Study material ::
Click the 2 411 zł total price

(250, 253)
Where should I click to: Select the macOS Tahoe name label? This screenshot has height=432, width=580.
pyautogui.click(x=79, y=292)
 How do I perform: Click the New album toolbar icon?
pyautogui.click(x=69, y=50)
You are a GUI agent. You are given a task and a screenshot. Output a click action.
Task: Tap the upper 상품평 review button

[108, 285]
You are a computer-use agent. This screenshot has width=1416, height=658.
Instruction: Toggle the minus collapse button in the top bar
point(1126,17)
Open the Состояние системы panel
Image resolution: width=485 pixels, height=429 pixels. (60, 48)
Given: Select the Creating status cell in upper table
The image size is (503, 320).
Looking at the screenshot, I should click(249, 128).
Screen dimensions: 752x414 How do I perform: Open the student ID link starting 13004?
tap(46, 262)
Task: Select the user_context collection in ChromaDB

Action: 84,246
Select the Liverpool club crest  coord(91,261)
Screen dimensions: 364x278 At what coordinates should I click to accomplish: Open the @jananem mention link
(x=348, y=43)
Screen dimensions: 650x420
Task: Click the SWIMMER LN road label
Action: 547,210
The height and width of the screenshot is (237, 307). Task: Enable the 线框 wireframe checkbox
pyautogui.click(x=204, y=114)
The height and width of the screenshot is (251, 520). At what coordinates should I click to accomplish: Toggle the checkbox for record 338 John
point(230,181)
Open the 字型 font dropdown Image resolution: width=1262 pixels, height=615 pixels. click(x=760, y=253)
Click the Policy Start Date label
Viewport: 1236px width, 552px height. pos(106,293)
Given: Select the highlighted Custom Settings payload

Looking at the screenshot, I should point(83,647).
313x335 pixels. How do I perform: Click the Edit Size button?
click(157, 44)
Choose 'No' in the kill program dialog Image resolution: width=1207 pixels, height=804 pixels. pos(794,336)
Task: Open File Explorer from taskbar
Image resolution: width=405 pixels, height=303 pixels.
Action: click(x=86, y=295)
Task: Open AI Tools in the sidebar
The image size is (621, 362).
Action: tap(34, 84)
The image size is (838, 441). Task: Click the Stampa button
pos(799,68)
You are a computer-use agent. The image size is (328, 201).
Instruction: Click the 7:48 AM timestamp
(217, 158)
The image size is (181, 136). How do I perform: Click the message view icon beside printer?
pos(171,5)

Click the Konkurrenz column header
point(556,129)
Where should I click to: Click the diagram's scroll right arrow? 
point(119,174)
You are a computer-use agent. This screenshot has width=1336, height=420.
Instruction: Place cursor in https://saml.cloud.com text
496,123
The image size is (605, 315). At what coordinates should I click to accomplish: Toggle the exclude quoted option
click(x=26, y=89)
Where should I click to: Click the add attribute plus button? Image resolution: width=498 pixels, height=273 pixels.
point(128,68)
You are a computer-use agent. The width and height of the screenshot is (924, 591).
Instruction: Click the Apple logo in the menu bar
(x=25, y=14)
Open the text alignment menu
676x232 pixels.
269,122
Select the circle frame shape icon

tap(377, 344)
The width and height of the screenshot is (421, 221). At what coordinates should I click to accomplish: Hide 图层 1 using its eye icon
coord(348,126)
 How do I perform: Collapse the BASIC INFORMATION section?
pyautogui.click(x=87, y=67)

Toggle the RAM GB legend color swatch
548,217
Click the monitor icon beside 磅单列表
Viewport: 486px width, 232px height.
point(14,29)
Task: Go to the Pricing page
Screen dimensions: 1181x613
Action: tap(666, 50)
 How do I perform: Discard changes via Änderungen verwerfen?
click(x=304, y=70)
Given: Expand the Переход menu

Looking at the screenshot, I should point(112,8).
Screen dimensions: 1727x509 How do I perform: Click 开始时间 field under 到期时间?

Activity :: Copy exactly the lines that run from the one with "Given: Expand the Переход menu" to the last line of the material, including both.

Your response ::
Given: Expand the Переход menu

Looking at the screenshot, I should point(112,8).
Screen dimensions: 1727x509 How do I perform: Click 开始时间 field under 到期时间?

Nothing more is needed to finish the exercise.